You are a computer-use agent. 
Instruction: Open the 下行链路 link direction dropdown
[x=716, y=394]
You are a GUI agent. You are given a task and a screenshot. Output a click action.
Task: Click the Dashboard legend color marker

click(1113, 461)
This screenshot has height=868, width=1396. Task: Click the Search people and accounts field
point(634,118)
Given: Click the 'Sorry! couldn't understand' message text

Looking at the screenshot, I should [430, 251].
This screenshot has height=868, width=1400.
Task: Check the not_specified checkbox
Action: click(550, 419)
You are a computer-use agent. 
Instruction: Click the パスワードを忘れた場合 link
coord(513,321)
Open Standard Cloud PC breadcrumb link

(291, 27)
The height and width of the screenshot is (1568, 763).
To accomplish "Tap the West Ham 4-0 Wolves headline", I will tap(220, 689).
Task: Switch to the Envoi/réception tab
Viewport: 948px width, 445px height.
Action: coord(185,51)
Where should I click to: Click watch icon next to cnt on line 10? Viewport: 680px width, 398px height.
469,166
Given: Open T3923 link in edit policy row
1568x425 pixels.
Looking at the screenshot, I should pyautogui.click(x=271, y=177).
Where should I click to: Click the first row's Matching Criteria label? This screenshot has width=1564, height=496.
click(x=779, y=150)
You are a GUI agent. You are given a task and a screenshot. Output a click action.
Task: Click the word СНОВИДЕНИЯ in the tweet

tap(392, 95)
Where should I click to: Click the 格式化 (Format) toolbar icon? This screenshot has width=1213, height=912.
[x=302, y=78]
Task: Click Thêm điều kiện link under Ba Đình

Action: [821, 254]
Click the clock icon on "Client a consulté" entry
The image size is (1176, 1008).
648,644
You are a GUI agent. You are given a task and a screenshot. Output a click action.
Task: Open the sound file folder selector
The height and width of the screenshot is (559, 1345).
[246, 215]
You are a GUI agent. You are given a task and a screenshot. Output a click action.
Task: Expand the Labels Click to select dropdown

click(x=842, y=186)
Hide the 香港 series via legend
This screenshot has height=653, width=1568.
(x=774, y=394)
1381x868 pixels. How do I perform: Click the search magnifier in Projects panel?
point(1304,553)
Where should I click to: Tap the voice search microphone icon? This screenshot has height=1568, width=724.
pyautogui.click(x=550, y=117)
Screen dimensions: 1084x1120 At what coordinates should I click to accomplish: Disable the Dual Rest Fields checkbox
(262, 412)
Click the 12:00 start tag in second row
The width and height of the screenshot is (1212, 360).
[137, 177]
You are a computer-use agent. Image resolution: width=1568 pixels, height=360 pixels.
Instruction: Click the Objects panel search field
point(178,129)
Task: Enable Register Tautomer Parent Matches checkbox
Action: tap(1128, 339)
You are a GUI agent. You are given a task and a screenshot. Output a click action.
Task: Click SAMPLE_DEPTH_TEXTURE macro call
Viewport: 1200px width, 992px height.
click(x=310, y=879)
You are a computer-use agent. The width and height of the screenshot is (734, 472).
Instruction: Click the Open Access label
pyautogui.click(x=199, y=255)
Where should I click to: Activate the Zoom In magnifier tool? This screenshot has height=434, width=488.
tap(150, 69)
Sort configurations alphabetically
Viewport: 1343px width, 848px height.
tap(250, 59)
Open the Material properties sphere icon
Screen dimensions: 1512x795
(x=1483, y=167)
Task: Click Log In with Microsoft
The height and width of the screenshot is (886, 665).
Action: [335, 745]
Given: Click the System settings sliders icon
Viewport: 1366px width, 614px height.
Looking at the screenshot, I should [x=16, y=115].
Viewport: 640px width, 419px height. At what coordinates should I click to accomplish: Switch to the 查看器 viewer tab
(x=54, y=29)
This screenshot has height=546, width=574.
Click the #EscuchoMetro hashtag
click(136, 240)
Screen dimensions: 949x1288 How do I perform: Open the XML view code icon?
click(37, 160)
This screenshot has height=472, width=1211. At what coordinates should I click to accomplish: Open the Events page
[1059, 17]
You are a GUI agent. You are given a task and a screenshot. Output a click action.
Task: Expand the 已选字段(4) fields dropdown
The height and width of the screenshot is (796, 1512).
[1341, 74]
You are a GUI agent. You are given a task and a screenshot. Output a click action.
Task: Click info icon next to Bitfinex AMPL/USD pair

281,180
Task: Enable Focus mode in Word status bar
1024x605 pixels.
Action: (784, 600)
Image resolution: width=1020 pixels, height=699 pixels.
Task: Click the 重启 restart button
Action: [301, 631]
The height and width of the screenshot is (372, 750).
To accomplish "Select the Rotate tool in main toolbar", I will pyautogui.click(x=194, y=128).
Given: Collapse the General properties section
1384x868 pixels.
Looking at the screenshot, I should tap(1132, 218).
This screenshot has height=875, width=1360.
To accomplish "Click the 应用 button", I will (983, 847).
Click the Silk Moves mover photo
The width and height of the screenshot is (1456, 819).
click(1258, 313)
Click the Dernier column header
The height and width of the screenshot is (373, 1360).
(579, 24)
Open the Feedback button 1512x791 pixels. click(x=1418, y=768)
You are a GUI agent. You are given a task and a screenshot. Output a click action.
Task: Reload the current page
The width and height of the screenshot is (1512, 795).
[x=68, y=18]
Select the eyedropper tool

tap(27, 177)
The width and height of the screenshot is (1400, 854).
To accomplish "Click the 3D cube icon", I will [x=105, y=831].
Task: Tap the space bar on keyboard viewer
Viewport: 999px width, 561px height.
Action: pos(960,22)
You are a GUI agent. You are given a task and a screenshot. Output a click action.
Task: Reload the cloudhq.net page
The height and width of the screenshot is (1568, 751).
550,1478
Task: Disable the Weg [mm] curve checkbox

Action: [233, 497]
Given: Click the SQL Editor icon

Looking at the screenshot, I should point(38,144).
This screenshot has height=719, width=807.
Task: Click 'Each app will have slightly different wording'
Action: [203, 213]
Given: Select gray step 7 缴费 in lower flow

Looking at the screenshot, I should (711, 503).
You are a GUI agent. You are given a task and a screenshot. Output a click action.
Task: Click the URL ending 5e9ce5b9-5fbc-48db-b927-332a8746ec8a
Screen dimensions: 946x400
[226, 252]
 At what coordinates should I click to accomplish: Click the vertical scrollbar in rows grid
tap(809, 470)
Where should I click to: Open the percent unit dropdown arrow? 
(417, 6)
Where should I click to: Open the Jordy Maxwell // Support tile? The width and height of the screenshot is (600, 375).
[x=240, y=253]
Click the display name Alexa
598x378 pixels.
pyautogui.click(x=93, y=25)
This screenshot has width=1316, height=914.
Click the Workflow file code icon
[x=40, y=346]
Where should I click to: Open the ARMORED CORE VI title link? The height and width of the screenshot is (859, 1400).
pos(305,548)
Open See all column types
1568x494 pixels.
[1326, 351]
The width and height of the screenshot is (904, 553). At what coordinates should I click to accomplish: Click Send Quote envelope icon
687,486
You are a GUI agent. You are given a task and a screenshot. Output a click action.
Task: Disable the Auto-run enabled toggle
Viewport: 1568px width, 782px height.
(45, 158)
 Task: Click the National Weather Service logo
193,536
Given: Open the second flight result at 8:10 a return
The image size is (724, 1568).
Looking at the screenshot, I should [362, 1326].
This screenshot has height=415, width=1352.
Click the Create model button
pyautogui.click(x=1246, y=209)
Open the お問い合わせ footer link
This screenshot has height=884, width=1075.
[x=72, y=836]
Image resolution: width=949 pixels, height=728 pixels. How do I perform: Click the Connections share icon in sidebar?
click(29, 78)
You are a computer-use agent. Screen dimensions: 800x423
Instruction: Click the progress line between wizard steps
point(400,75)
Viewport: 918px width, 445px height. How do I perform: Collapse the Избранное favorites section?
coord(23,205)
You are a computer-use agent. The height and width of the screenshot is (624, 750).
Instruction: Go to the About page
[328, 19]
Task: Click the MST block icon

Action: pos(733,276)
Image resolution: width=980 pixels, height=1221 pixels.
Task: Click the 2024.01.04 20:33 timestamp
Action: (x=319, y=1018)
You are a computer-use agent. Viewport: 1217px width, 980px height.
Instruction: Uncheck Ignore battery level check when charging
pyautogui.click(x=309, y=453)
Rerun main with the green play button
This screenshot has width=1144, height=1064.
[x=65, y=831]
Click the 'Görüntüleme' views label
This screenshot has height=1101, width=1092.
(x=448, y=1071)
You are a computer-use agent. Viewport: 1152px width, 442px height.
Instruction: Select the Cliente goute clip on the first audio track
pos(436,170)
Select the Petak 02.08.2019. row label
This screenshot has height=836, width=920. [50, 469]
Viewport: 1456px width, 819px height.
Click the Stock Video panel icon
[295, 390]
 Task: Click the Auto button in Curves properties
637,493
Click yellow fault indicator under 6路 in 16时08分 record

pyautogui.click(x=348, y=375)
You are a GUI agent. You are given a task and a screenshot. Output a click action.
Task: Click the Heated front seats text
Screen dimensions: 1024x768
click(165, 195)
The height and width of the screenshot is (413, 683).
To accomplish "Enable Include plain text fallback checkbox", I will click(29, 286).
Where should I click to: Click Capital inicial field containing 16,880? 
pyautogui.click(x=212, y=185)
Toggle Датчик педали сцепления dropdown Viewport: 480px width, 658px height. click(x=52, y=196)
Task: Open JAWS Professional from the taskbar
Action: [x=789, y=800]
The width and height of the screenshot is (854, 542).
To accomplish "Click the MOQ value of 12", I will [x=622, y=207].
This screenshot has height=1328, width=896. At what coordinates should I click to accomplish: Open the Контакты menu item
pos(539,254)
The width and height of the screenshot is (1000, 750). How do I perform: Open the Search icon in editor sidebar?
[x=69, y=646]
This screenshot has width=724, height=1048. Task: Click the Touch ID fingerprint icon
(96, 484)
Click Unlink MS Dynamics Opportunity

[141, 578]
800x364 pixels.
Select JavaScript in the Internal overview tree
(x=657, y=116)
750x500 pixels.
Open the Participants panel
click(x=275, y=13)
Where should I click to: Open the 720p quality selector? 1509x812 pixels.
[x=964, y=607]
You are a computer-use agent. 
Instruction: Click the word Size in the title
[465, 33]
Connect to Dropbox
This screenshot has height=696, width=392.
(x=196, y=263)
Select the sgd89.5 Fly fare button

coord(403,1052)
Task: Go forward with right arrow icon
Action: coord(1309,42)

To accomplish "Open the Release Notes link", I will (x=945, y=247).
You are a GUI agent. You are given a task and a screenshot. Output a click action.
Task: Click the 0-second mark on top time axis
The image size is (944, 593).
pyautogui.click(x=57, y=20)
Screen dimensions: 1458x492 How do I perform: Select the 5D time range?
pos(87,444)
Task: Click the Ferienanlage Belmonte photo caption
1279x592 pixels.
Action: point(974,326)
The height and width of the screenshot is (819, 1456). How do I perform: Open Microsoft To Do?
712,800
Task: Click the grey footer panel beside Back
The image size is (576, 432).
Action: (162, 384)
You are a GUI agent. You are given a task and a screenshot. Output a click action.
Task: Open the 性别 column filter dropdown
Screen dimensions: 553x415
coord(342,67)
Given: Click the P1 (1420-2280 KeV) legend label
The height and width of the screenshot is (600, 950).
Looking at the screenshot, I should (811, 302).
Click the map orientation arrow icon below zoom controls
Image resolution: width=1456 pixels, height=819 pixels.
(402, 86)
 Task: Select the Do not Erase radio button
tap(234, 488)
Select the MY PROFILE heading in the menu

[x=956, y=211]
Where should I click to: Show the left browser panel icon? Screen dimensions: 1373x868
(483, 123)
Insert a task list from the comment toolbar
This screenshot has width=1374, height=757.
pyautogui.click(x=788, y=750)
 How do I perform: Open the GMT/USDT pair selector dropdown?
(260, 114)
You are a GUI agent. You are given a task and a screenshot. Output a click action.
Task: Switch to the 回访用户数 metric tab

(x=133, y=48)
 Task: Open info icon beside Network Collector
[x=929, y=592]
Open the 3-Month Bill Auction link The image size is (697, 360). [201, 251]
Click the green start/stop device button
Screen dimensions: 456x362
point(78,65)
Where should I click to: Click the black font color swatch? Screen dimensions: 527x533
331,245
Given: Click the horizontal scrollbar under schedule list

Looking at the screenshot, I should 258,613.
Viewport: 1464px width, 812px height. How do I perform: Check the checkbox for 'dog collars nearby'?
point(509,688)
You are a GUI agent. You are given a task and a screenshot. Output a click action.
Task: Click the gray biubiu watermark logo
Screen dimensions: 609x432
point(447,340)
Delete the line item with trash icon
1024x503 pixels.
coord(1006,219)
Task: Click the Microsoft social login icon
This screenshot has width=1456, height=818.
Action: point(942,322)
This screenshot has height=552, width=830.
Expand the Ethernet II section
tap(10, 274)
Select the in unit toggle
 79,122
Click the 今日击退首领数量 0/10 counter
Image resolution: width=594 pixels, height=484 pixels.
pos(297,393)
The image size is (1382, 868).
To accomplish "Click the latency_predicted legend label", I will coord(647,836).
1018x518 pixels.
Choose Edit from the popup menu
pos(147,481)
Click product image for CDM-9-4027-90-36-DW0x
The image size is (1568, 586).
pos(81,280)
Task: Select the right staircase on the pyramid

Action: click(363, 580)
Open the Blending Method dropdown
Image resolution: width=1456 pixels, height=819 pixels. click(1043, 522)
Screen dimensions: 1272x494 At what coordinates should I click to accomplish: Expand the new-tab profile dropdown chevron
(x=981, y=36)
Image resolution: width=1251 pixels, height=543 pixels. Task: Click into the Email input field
━━━━━━━━━━━━━━━━━━━━
DESCRIPTION OF THE TASK: Rewrite the entries from the line with "Insert a task list from the comment toolbar" up to and including the line with "point(509,688)", putting "menu" in place of "dropdown" and keeping everything else the same.

EXPECTED ANSWER:
Insert a task list from the comment toolbar
This screenshot has width=1374, height=757.
pyautogui.click(x=788, y=750)
 How do I perform: Open the GMT/USDT pair selector menu?
(260, 114)
You are a GUI agent. You are given a task and a screenshot. Output a click action.
Task: Switch to the 回访用户数 metric tab

(x=133, y=48)
 Task: Open info icon beside Network Collector
[x=929, y=592]
Open the 3-Month Bill Auction link The image size is (697, 360). [201, 251]
Click the green start/stop device button
Screen dimensions: 456x362
point(78,65)
Where should I click to: Click the black font color swatch? Screen dimensions: 527x533
331,245
Given: Click the horizontal scrollbar under schedule list

Looking at the screenshot, I should 258,613.
Viewport: 1464px width, 812px height. How do I perform: Check the checkbox for 'dog collars nearby'?
point(509,688)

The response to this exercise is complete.